My only issue is that helmets cost so much more in shops than they do online. I do like to support local businesses, but the difference I've seen in price is almost ridiculous in some cases. Some people have told me that I can go to the shop to find out what hat fits best, then just go and buy it online. I also don't feel comfortable with doing that to be honest ! I would feel so uncomfortable - I don't know why but I would feel out of order leaving without buying the hat.

What should I do? Shall I just risk it and buy online? I'm in Watford by the way, so if anyone can recommend a reasonably priced store, I'd definitely look into it.

Any advice would be much appreciated!


----------



## PorkChop (3 April 2017)

If you plan to buy exactly the same model and size as the one you use at the moment, then you should be fine buying online from a reputable site - keep in mind that a new one will feel tighter than the one you are used to, to start with.

If not, then definitely go and get a hat fitted, do not try and save money on something so important.  Often local shops will price match, so it is worth asking - phone them up first to ask if you don't want to face to face


----------



## dixie (3 April 2017)

Definitely go into a shop for a fitting. Hats vary so much, even the same makes differ with different models. 
And you'll find if you buy online and it doesn't fit returns aren't accepted so it will end up costing you more unless you're very lucky.


----------



## Shay (4 April 2017)

Be very careful buying on line - especially the cheaper hats.  Not all websites are clear about the safety standard the hat meets and there are a surprising number of hats out there which do not comply even with the most basic of standards - let alone the current recommended minimum.  Yes a hat from a shop costs more. (You can get good deals at a large horse show though - good excuse?)  But it will fit correctly and meet the relevant standards for what you do.  Your head is priceless!


----------



## Xagan (4 April 2017)

Ah I see - thanks for the replies everyone  I understand the importance of getting it fitted now. I live in Watford - can anyone recommend somewhere?


----------



## Sugar_and_Spice (4 April 2017)

Ask around at the stables, they all must have bought their hats from one place or another.  I always buy in the store, I like to try the exact one on that I'm going to be buying, even though I know what make/model/size I need.  It's not as simple as putting them on and seeing what feels comfortable, which it sounds like you've been doing upto now.  The hat has to be the right shape for your head if it's to fit (and protect you) properly.  

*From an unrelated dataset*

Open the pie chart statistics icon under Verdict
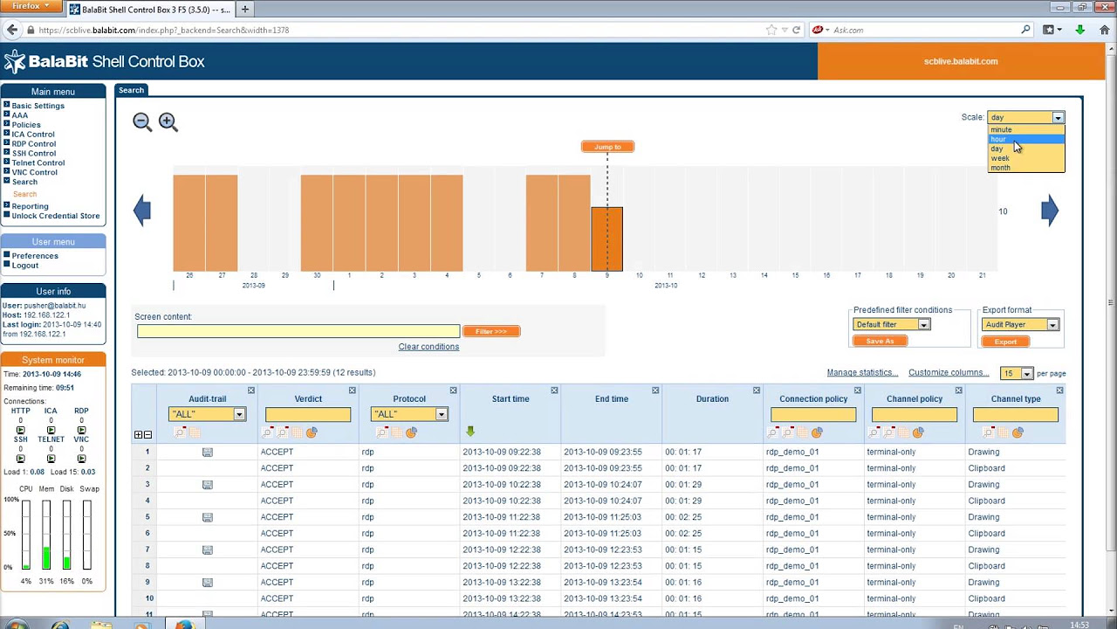Image resolution: width=1117 pixels, height=629 pixels. tap(312, 432)
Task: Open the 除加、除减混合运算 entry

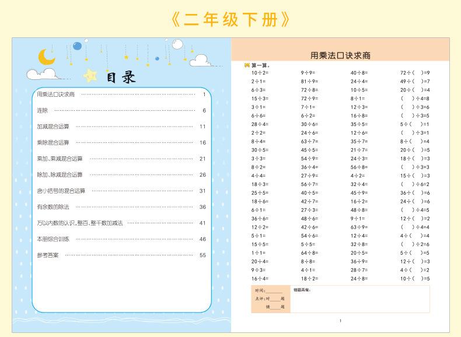Action: [x=60, y=174]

Shops are more expensive due to their overheads, online companies don't have the same expense, but if nobody uses the shops they'll eventually all close (lots have already), then I guess we'll end up like eg america where I believe tack stores are few and far between, leaving the majority of people to have a go at measuring for things before buying online and hoping it works out.


----------



## teacups (4 April 2017)

The price difference really can be substantial, though. Think I wouldn't mind if the shops charged a fee for trying hats on and finding which model/size is best. If you then bought from them perhaps the fee could be refunded. If you didn't buy, they'd still be making money from fitting and in any case, you're likely to have bought some other stuff whilst you're in the shop. Could that be viable as an idea, or am I missing something?


----------



## horselady (16 April 2017)

I would definitely get fitted in a shop. you can never truly tell online.


----------



## FestiveFuzz (16 April 2017)

The other alternative is to wait til one of the big horse shows and try a bunch of hats on and then order online once you know which one you is most suitable.


----------



## Dawny (16 April 2017)

Definitely try and get one at a shop, something as important as a helmet is something you really need to be sure is right. If the prices are really bad though I would go into a shop and ask to try on some of theirs and then once you find one that fits you can remember the brand and order the same one online. 
  That being said, you can never be 100% sure what your getting is what you paid for, so if possible do get it from a shop. 
  Unfortunately for your wallet, its better to be safe than sorry.


----------



## HunkyDory (26 April 2017)

I went in to a tack and feed place, tried on the different makes and sizes, decided which one was best for me, then ordered it online.  It's fine.  My RS only allow riders to wear the new standard, and it is certified to that.  Charles Owen.  Comfy.  Fits well.  Doesn't look like a pimple on a mountain


----------



## Widgeon (26 April 2017)

My top tip would be to see if your head fits a kiddie hat - when the rules changed and I realised my old hat was not up to PAS015, I went to the local tack shop to try some on - and ended up with a 57cm Champion child's hat. Cheaper! And no different except for the Thelwell cartoon inside. Which I quite like anyway.


----------